On an HMO "horror story":
This HMO horror story is just one example of what's wrong with a bottom-line health care system that puts profits ahead of patients. These companies do not exist to provide medical care. They exist to make money by denying medical care. If we got all the profit motive and the outside administrators out of our hospitals and doctor's offices, we should be able to provide affordable health care for everyone. We might be able to catch up to every other advanced country in the world by creating national health insurance and making medical fraud and price-gouging a federal crime.

On medical savings accounts:
There is no question that the current hodgepodge of employer, private, government, and no medical insurance is completely wrong and should be drastically reformed. The real question is the direction of that reform.

Medical savings accounts are a favorite reform scheme of the Republican Party and the American Medical Association. The basic idea is to set up a financial reward for those who manage to stay well.

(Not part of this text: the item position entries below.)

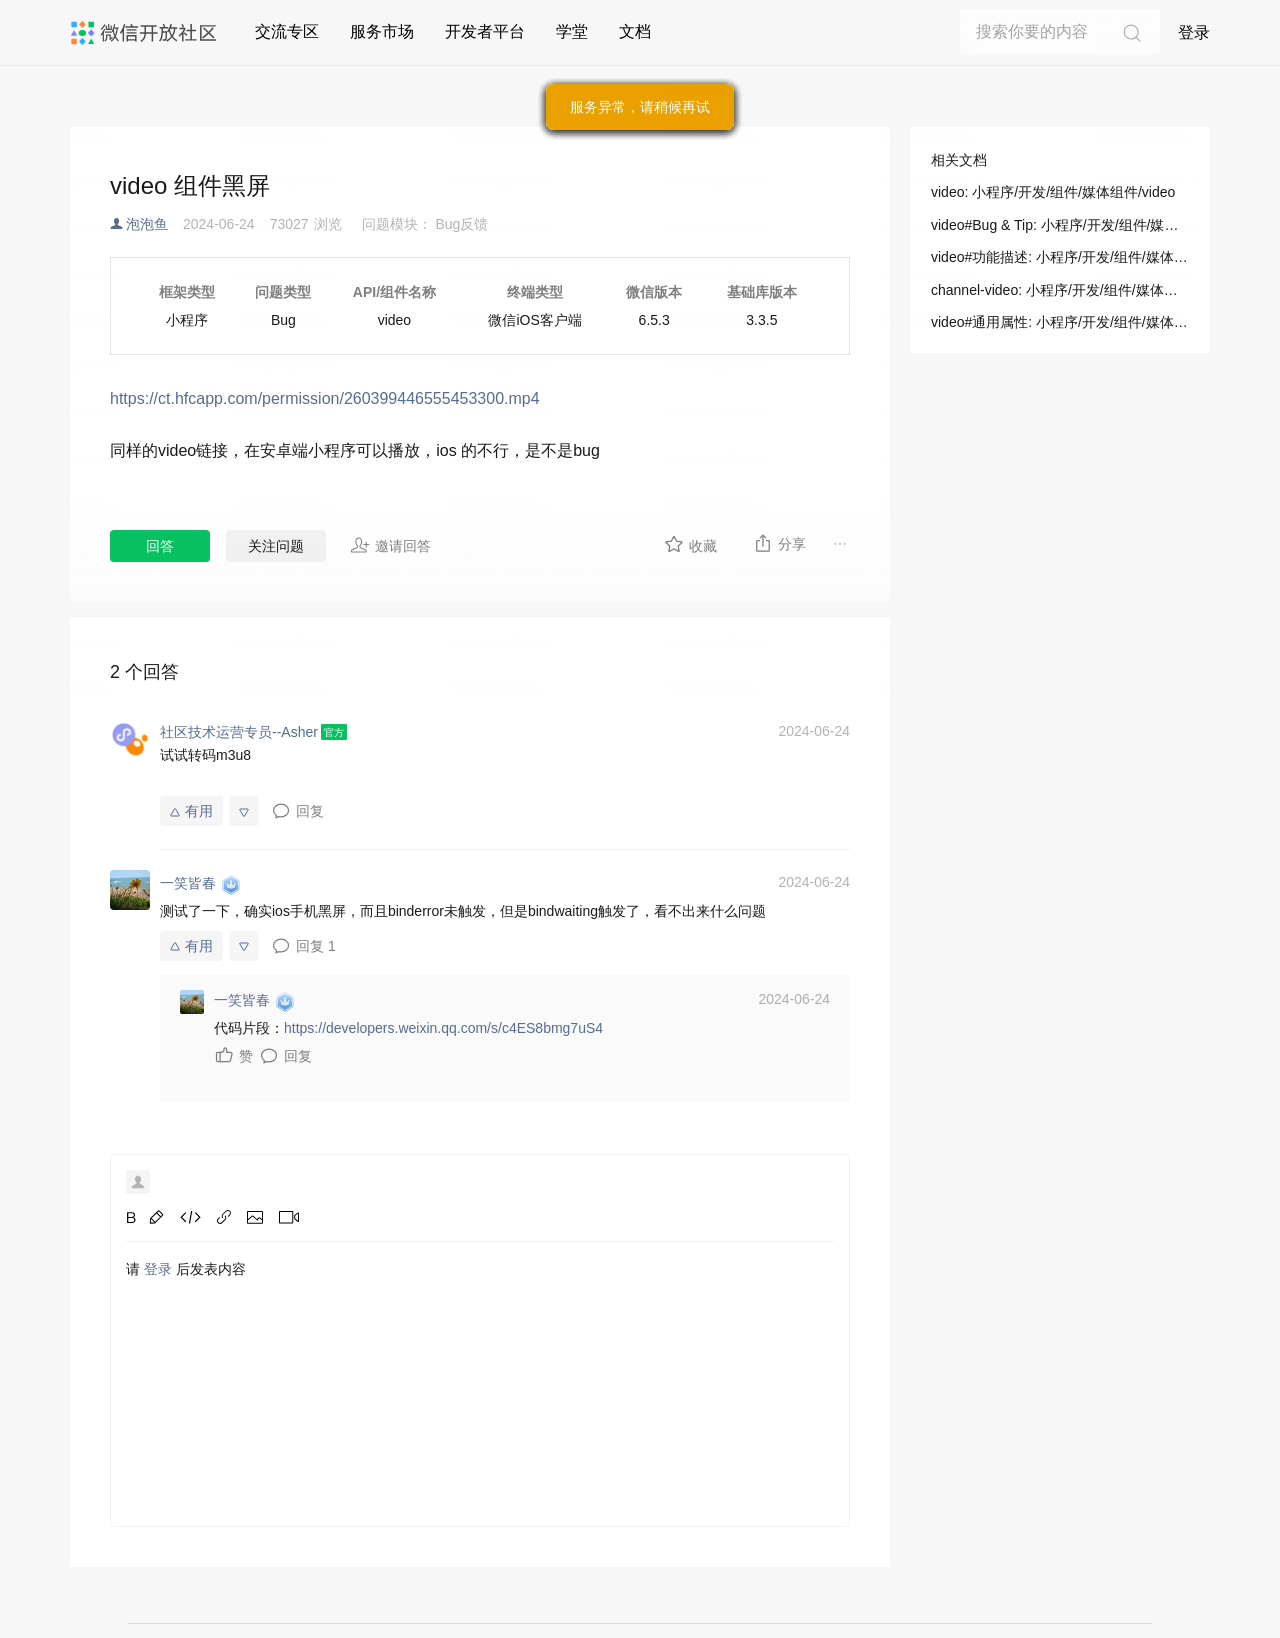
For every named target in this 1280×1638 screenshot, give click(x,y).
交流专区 (287, 31)
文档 (635, 31)
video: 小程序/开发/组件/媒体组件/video (1053, 192)
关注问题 (276, 546)
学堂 (572, 31)
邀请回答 (390, 545)
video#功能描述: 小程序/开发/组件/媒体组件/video (1060, 257)
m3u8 (233, 755)
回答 (160, 546)
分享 (779, 543)
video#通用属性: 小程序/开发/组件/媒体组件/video (1060, 322)
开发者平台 (485, 31)
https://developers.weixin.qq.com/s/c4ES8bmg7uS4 (443, 1028)
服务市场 (382, 31)
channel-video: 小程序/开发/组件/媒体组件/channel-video (1060, 290)
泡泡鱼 (147, 224)
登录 (1194, 32)
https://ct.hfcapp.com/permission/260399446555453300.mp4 (325, 398)
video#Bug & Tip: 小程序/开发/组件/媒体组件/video (1060, 225)
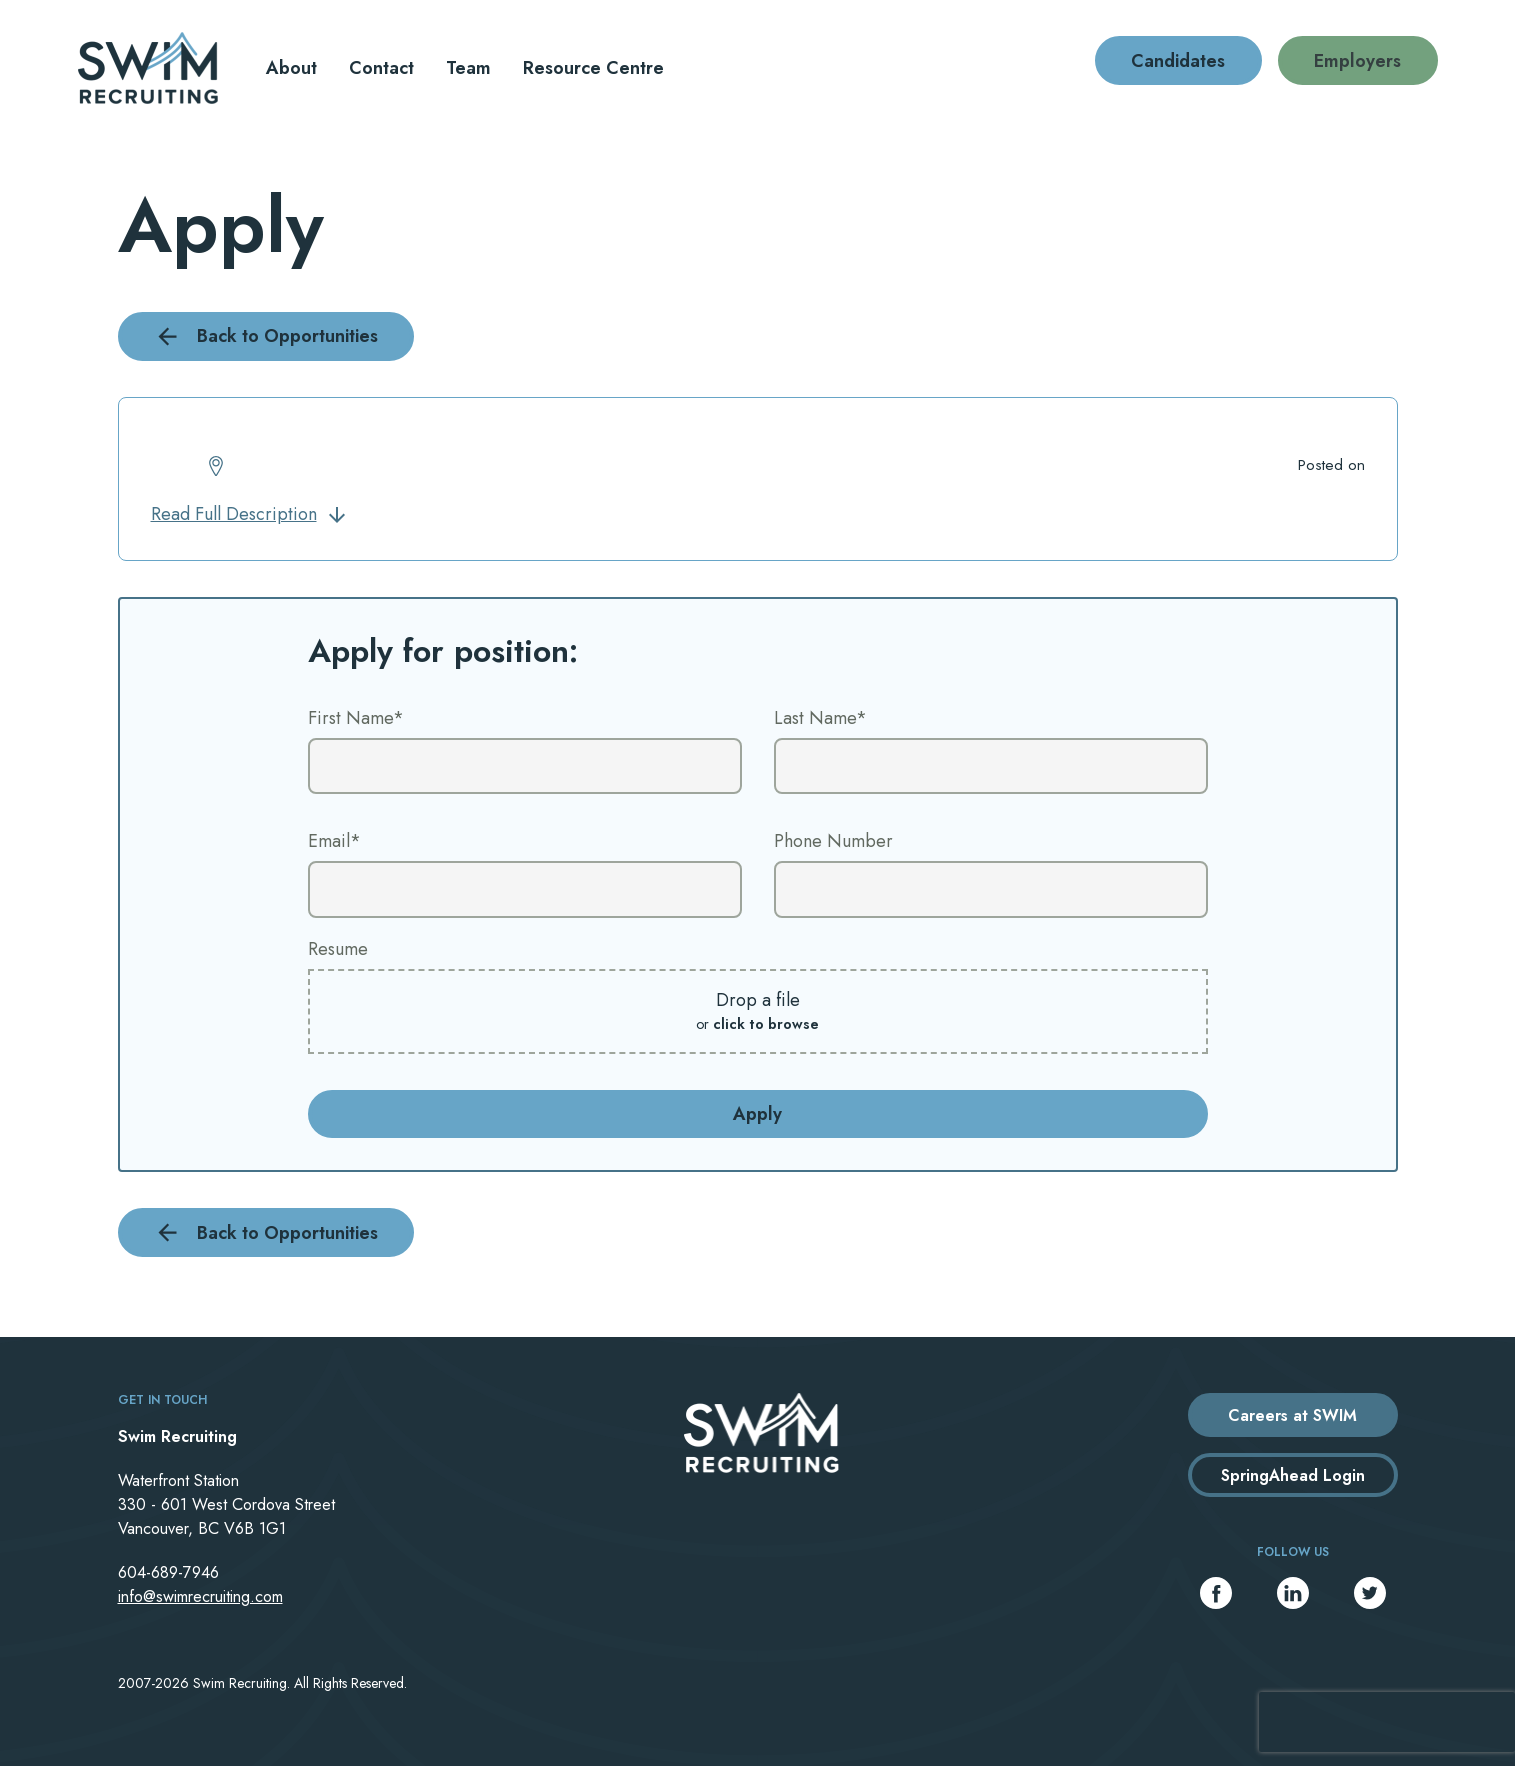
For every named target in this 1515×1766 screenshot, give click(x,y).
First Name (356, 718)
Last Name (820, 718)
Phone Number (833, 841)
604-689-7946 (168, 1572)
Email (334, 841)
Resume (338, 949)
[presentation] (1387, 1722)
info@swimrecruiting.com (200, 1596)
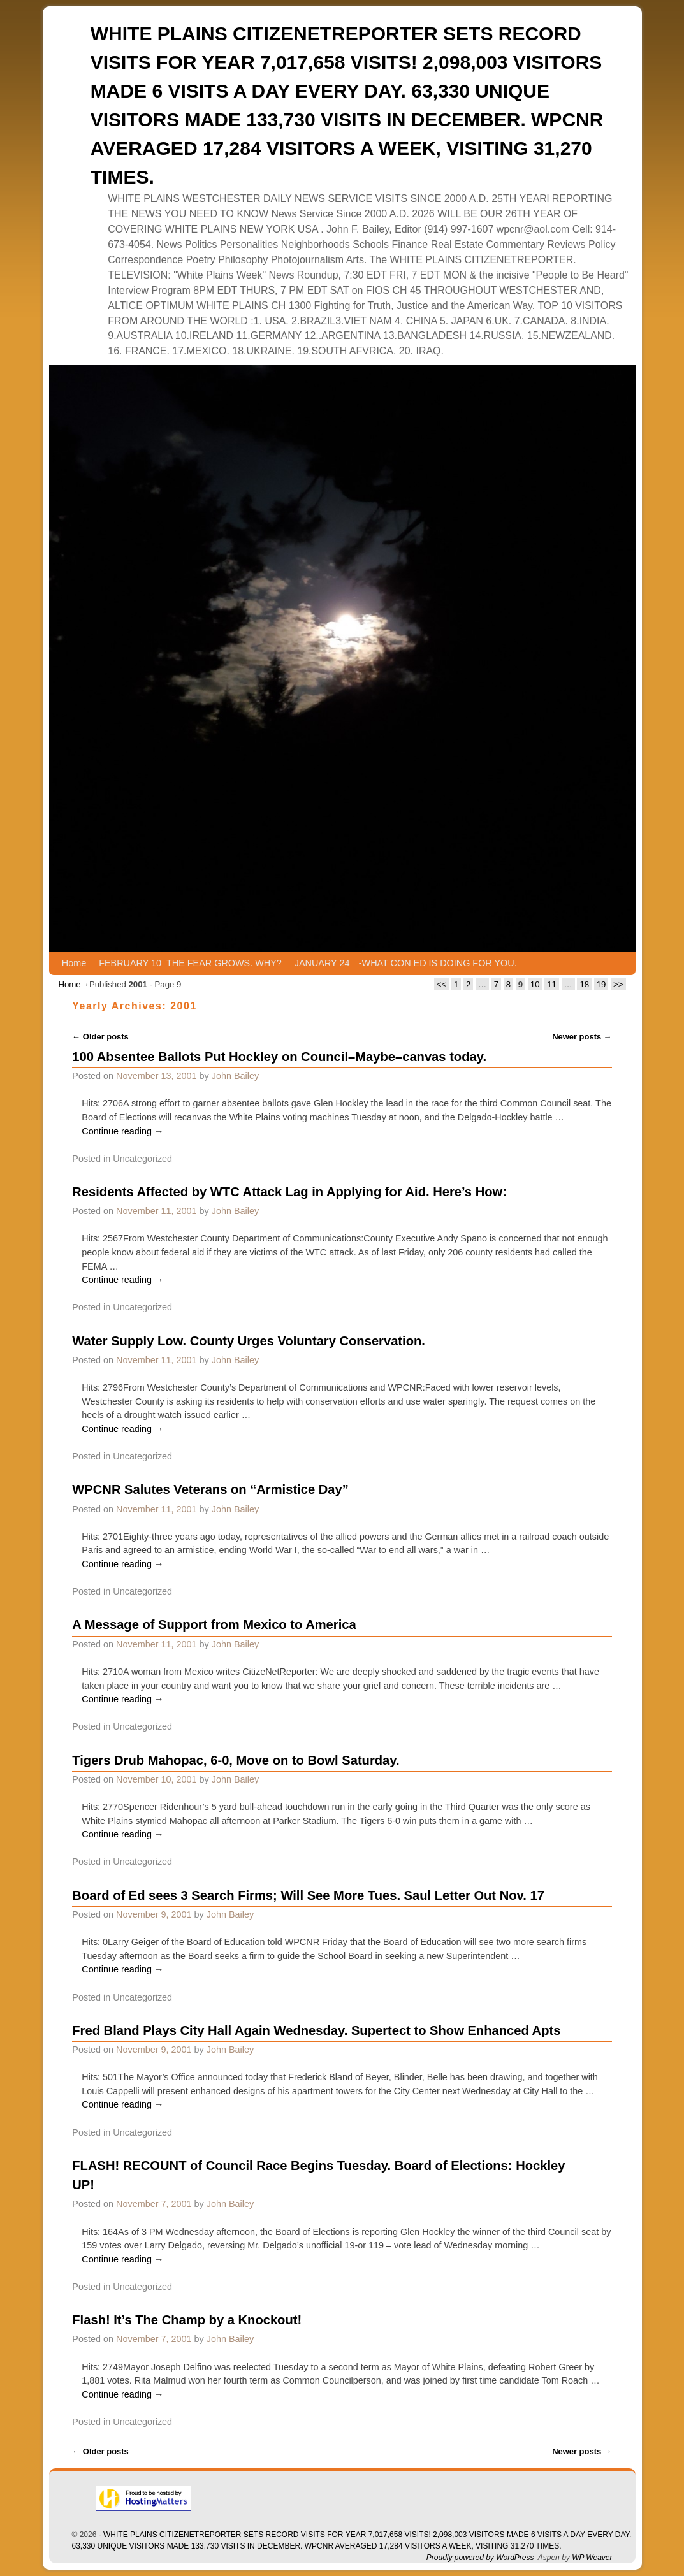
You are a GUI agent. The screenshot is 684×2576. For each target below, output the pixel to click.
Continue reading (122, 1131)
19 (601, 984)
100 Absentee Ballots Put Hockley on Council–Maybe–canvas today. (279, 1057)
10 (535, 984)
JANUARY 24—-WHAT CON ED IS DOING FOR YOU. (406, 963)
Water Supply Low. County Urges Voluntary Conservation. (248, 1341)
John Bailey (235, 1076)
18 (584, 984)
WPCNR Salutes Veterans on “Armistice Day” (210, 1489)
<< (441, 984)
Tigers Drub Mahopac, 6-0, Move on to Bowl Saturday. (235, 1760)
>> (618, 984)
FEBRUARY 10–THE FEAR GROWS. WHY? (190, 963)
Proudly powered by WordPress (480, 2557)
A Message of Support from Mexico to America (214, 1624)
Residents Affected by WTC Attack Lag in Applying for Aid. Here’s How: (289, 1192)
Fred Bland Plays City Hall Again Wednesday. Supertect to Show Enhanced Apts (316, 2030)
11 (552, 984)
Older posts (100, 1036)
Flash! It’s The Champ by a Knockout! (187, 2320)
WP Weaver (592, 2557)
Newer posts (582, 1036)
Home (74, 963)
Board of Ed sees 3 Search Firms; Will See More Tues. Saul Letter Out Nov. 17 (308, 1895)
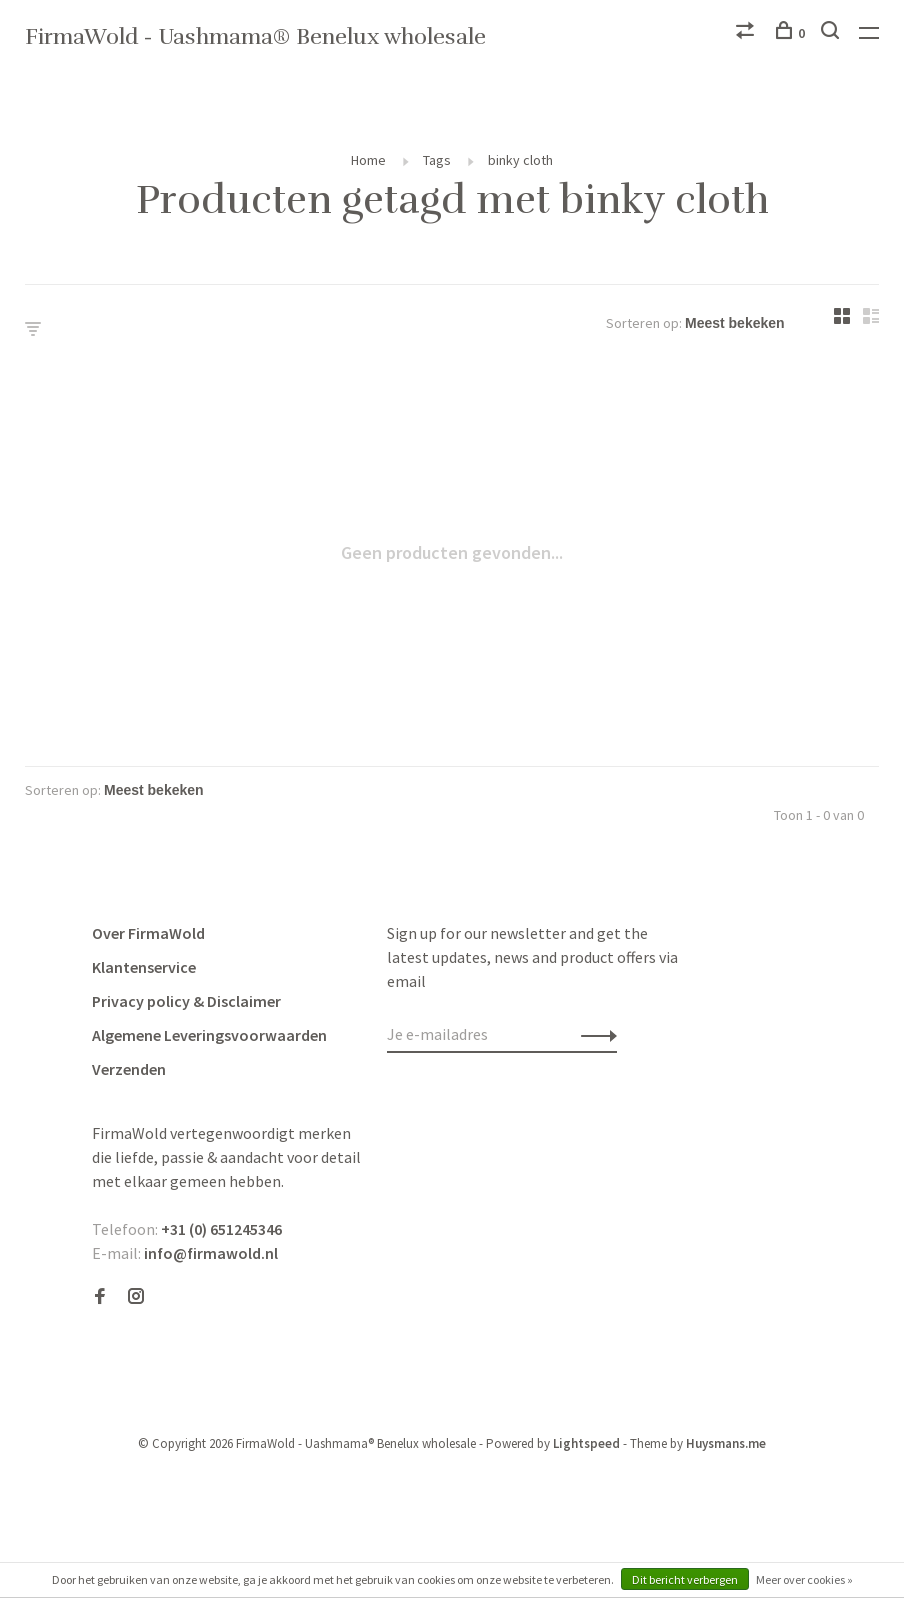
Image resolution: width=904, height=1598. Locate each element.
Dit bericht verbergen (685, 1579)
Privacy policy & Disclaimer (186, 1001)
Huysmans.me (726, 1443)
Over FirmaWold (148, 933)
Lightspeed (586, 1443)
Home (368, 160)
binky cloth (520, 160)
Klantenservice (144, 967)
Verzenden (129, 1069)
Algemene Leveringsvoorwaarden (209, 1035)
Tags (437, 160)
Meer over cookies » (804, 1579)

The other side of that coin is punishment for those are unlucky enough to become sick or injured. This plan is consistent with the every man for himself, dog-eat-dog vision of a perfectly competitive society.

There is a another vision of society based on the idea that we are all in this together. The principle is that the strong and whole take care of the sick and injured, recognizing they are lucky to be strong and whole, and that one day they may be sick and injured themselves. The plan consistent with this vision of society is a single-payer national health insurance, financed by taxes, making access to necessary medical care a right, not a privilege of private wealth.

Those are the opposing directions. Where do you want to go today?